1. In 2015, the last year of publicly available data, police were equally likely to initiate contact with White and Black Americans.

For White and Black Americans, there was a 1 in 9 (11%) likelihood that they would be approached or stopped by police, though Black Americans are more likely to be pulled over for traffic stops. This suggests that police are not “profiling” potential persons of criminality based on race. In other words, police practices do not suggest they expect Black Americans to be engaging in more criminality than White Americans, perhaps with the exception of traffic violations.

2. Black Americans are over twice as likely (2.1x) to be arrested after a police-initiated interaction than White Americans.

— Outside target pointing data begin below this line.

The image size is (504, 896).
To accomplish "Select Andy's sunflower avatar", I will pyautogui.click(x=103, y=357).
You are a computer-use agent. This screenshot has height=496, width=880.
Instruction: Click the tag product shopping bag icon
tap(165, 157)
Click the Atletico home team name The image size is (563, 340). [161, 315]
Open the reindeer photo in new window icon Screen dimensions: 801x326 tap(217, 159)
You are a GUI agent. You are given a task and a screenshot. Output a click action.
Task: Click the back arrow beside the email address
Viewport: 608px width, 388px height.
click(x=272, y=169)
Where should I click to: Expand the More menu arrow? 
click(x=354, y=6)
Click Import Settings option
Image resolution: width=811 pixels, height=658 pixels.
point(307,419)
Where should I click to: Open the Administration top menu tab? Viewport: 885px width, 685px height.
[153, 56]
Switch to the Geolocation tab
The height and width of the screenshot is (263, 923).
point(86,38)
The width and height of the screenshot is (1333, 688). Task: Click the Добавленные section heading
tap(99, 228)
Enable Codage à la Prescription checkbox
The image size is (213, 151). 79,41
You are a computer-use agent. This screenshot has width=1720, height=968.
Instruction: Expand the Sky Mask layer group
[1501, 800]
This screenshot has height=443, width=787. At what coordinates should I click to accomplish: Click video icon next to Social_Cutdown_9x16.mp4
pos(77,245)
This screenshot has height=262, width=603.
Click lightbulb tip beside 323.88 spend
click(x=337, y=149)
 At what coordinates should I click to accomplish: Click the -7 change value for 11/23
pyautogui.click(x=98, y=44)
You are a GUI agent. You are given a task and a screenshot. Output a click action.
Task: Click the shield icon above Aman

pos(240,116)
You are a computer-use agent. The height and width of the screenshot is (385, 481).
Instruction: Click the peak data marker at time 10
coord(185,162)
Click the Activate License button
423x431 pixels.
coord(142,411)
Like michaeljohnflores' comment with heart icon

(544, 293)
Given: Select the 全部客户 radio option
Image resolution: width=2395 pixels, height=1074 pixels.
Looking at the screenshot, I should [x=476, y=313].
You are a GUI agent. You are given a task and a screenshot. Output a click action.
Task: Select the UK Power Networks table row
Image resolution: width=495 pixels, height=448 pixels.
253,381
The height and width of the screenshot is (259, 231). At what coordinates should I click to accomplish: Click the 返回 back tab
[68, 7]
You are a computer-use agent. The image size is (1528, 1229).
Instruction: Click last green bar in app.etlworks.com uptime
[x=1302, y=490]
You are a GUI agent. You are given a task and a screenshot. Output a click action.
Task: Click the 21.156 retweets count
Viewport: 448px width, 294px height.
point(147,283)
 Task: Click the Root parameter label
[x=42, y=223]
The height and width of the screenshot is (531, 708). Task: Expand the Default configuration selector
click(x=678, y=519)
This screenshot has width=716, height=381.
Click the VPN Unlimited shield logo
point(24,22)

While 29% of White Americans are arrested after police-initiated interactions, 60% of Black Americans are arrested.

3. If Black Americans were arrested at the White rate, over 1.1 million fewer Black Americans would be arrested each year; they could fill all 29 NBA stadiums twice over.

If White Americans were arrested at the Black rate, over 5.7 million more White Americans would be arrested, equivalent to the population of Colorado.

4. As a result of police-initiated contact, Black Americans are nearly six times (5.7x) more likely to be incarcerated than White Americans.

5. Police are over twice as likely (2.2x) to threaten or used force on Black Americans than White Americans.

This includes the threat of use of force and actual use of force that includes grabbing, pushing, hitting, kicking, handcuffing, pepper spray, Taser-ing, or pointing of gun.

6. A Black American is threatened with or experiences use of force by police every 3 minutes.

And 1 in 58 Black households is likely to have at least one person be threatened with or personally experience use of force in America each year.

7. Police are nearly three times more likely (2.6x) to fatally shoot a Black American than White American.

In 2018, 229 Black Americans were killed by the police; in other words, a Black American is killed by police every 38 hours.

While unambiguous in measuring unequal treatment of blacks and whites by police, this data does not answer why such racial disparities exist. Indeed, the lack of more comprehensive data makes it hard to answer why these disparities exist, and as such, what type of solutions and interventions would be more effective to redress them. Thus, common sense police reforms must first, as stated in the Equal Justice Initiative’s Police Reform platform, require better data collection and disclosure of all police engagements with the populations they are called to serve and protect.